# WHAT THE EXERCISE ASKS:
Reproduce the material below word for word, keeping every line.

=== SOURCE RECORDS ===

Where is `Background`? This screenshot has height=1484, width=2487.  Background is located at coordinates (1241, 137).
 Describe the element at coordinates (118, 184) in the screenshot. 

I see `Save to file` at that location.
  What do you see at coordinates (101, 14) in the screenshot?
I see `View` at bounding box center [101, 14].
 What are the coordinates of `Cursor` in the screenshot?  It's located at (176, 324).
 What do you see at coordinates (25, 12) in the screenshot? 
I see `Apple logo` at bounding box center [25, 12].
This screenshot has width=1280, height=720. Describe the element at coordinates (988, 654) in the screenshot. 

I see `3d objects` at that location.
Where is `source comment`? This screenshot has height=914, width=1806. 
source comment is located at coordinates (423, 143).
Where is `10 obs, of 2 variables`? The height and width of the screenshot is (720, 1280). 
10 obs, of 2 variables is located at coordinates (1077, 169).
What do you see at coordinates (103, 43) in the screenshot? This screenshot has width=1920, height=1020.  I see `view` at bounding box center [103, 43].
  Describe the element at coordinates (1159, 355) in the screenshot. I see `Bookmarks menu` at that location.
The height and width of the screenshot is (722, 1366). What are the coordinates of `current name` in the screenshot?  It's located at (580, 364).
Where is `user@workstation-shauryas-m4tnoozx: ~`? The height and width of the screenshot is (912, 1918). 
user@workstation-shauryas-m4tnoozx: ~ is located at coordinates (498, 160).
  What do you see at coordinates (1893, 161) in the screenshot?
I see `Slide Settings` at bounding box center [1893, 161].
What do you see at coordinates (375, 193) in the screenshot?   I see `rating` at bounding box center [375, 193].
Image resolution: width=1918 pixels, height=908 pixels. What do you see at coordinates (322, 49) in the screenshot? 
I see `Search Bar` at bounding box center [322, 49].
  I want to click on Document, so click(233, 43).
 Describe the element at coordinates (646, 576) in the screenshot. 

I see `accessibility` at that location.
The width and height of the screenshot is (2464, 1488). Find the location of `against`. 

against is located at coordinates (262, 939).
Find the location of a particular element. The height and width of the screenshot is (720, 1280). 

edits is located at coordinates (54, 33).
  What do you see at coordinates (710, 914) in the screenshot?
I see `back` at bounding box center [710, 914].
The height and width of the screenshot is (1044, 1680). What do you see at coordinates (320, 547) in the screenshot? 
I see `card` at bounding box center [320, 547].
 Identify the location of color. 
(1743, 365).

===

# EXPECTED ANSWER:
Where is `Background`? This screenshot has height=1484, width=2487.  Background is located at coordinates (1241, 137).
 Describe the element at coordinates (118, 184) in the screenshot. 

I see `Save to file` at that location.
  What do you see at coordinates (101, 14) in the screenshot?
I see `View` at bounding box center [101, 14].
 What are the coordinates of `Cursor` in the screenshot?  It's located at (176, 324).
 What do you see at coordinates (25, 12) in the screenshot? 
I see `Apple logo` at bounding box center [25, 12].
This screenshot has width=1280, height=720. Describe the element at coordinates (988, 654) in the screenshot. 

I see `3d objects` at that location.
Where is `source comment`? This screenshot has height=914, width=1806. 
source comment is located at coordinates (423, 143).
Where is `10 obs, of 2 variables`? The height and width of the screenshot is (720, 1280). 
10 obs, of 2 variables is located at coordinates (1077, 169).
What do you see at coordinates (103, 43) in the screenshot? This screenshot has width=1920, height=1020.  I see `view` at bounding box center [103, 43].
  Describe the element at coordinates (1159, 355) in the screenshot. I see `Bookmarks menu` at that location.
The height and width of the screenshot is (722, 1366). What are the coordinates of `current name` in the screenshot?  It's located at (580, 364).
Where is `user@workstation-shauryas-m4tnoozx: ~`? The height and width of the screenshot is (912, 1918). 
user@workstation-shauryas-m4tnoozx: ~ is located at coordinates (498, 160).
  What do you see at coordinates (1893, 161) in the screenshot?
I see `Slide Settings` at bounding box center [1893, 161].
What do you see at coordinates (375, 193) in the screenshot?   I see `rating` at bounding box center [375, 193].
Image resolution: width=1918 pixels, height=908 pixels. What do you see at coordinates (322, 49) in the screenshot? 
I see `Search Bar` at bounding box center [322, 49].
  I want to click on Document, so click(233, 43).
 Describe the element at coordinates (646, 576) in the screenshot. 

I see `accessibility` at that location.
The width and height of the screenshot is (2464, 1488). Find the location of `against`. 

against is located at coordinates (262, 939).
Find the location of a particular element. The height and width of the screenshot is (720, 1280). 

edits is located at coordinates (54, 33).
  What do you see at coordinates (710, 914) in the screenshot?
I see `back` at bounding box center [710, 914].
The height and width of the screenshot is (1044, 1680). What do you see at coordinates (320, 547) in the screenshot? 
I see `card` at bounding box center [320, 547].
 Identify the location of color. 
(1743, 365).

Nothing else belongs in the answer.